SQL Server 2000 Consolidation: a business case
Servers in the same group are good candidates for consolidating on a single SQL Server instance,
and similar consolidated groups could then be stacked on the same 64-bit server. Having profiled the
applications and server groups, we now have enough environment-related information to design the
consolidated servers. The next phase objective is to architect the consolidated server solution and
provide for the hardware specifications of the consolidated servers.

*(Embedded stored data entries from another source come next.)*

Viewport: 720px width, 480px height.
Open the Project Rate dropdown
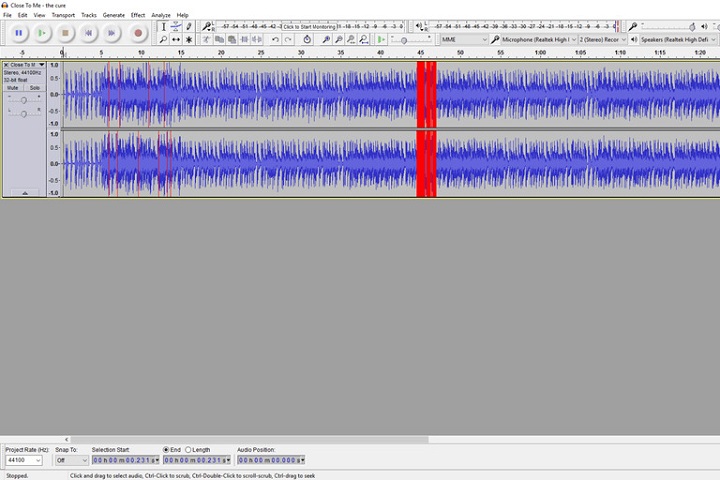tap(24, 460)
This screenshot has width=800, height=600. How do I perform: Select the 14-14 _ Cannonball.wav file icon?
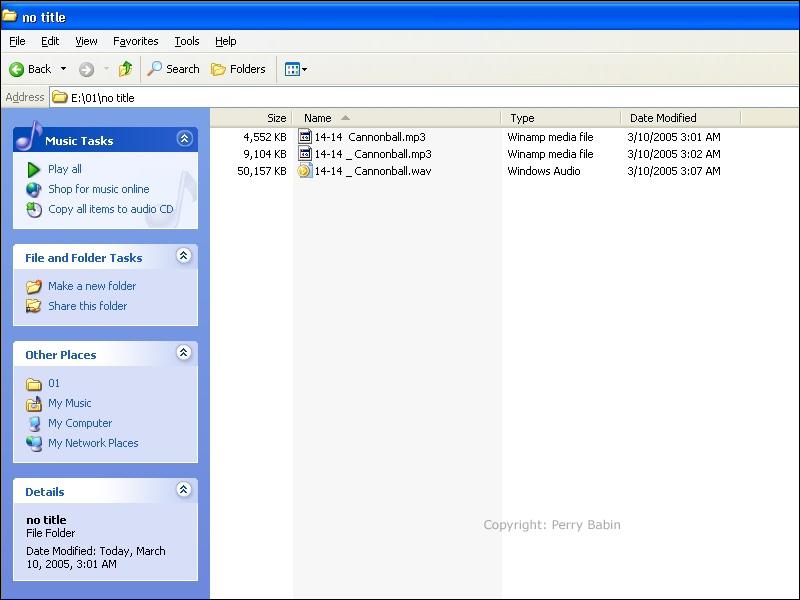coord(305,171)
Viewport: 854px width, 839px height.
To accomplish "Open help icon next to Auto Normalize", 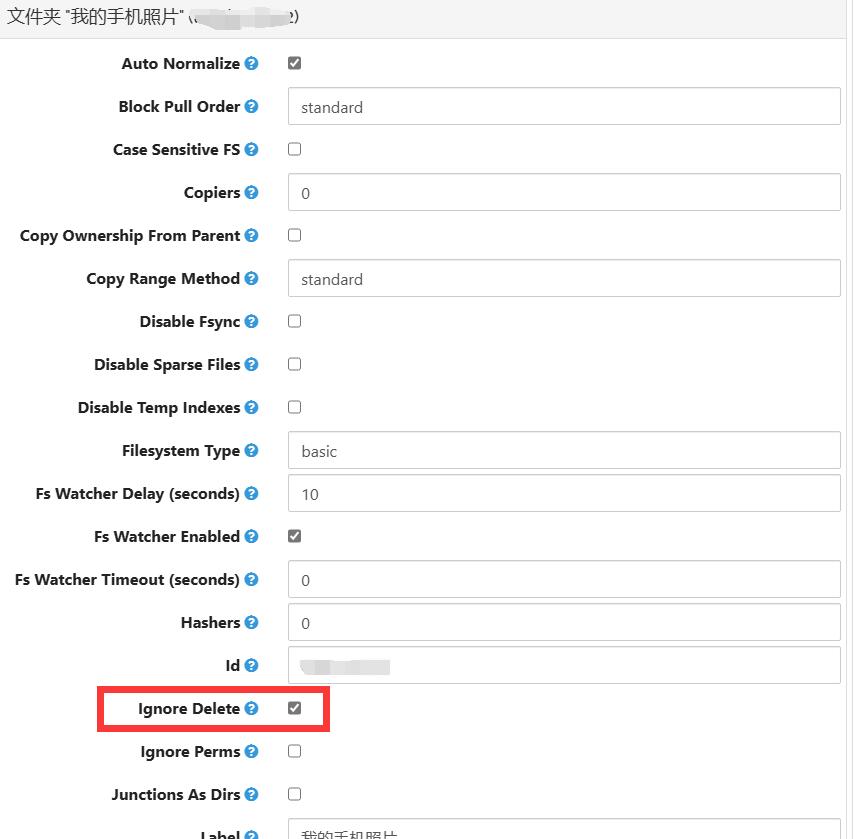I will coord(251,63).
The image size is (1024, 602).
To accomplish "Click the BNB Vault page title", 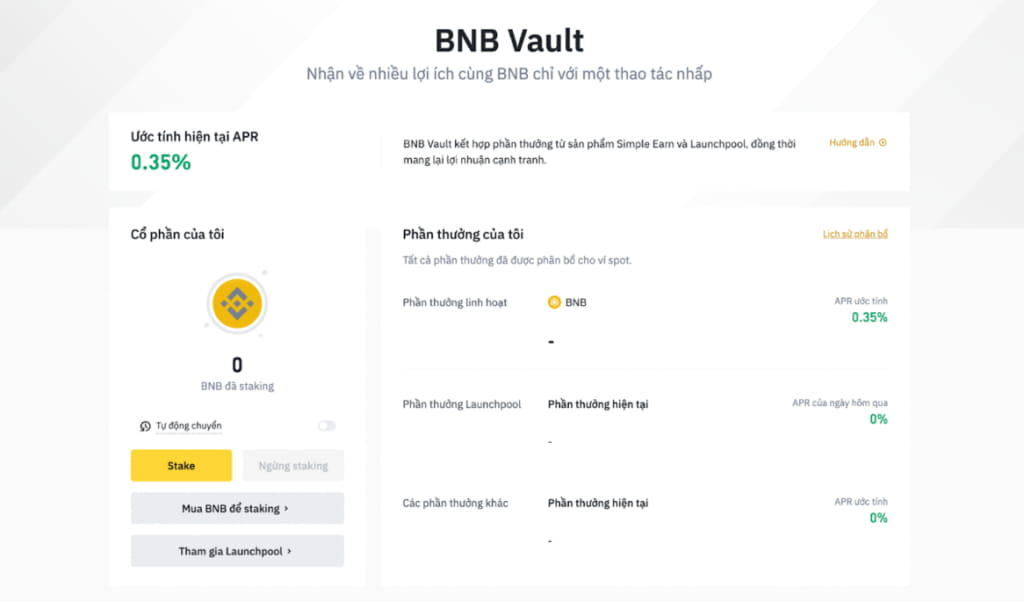I will click(x=511, y=40).

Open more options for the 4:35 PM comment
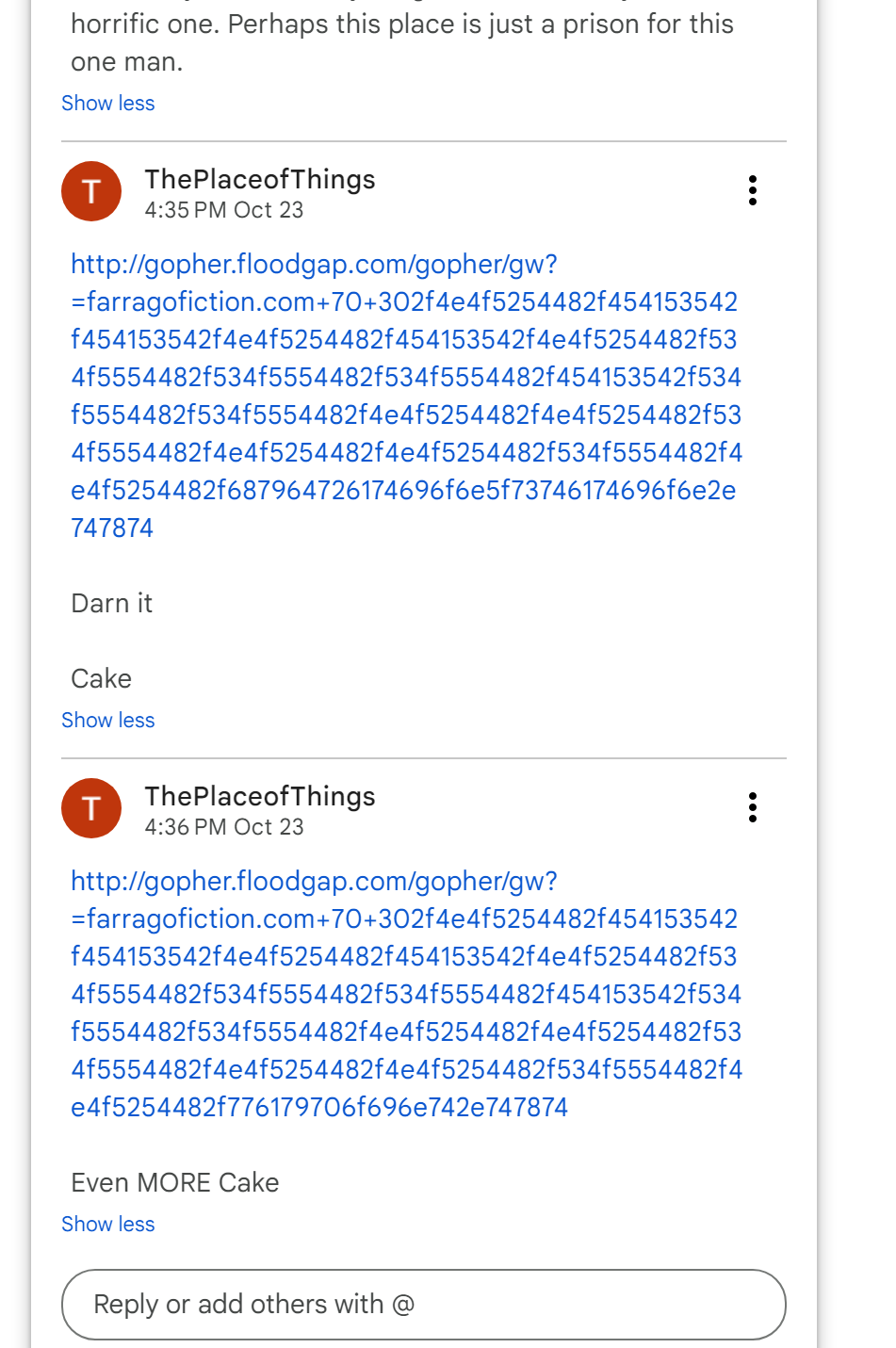(x=752, y=190)
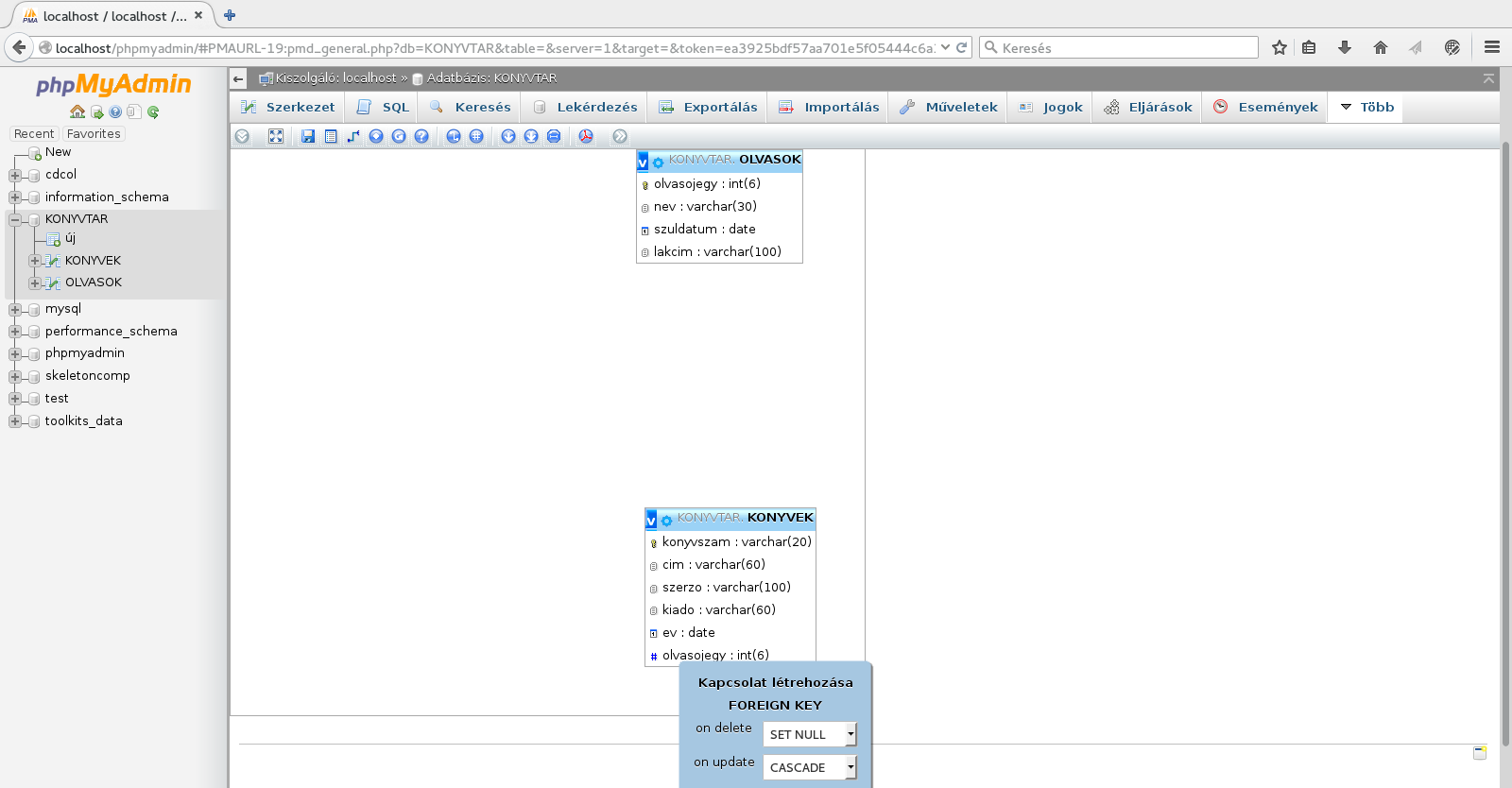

Phase 2—designing the consolidated servers
The consolidated server design should take into account every aspect of the new environment,
including administration and operations (together with monitoring), performance, backup and
recovery, chargeback (if necessary), disaster recovery, high availability, connectivity (crossing
domain and DMZ boundaries, linked servers, etc.) and security. Do not assume that the elements in
place for the current system can be used in the new environment; the proposed new environment will
be very different from the current one. With more databases and SQL Server instances per server in
the new consolidated environment, different operational rules and different management options will
need to be reconciled. This phase concentrates on instance planning and specifying the new
hardware.
Planning for instances
In this phase, a primary consideration is where to implement a single instance, and where to
implement multiple instances: Are databases to be consolidated into a single instance of SQL Server,
or will multiple instances of SQL Server exist, each with its own set of databases? High-availability
instances are mandated by the availability requirements of the applications. To effectively determine
the best type of instance for each group identified by the consolidation matrix in phase 1, it’s
necessary to look into the pros and the cons of each instance type. These are listed below:
• Single instance—Single-instance implementations generally require less maintenance than other
implementations, but issues such as downtime impact and resource contention will need to be
evaluated. Because a large number of databases are consolidated into a single SQL Server
instance, a large amount of downtime is impractical as it impacts too many users. If the single
instance is running on a cluster, failover time is increased as well. In a single instance, the
maintenance window is limited to the time window of the most available database.
Resource contention may pose a larger problem; one bad query in one database can impact every
user on the server. Also, if one database contains a large number of stored procedures, the
procedure cache will fill up, affecting the performance of other applications.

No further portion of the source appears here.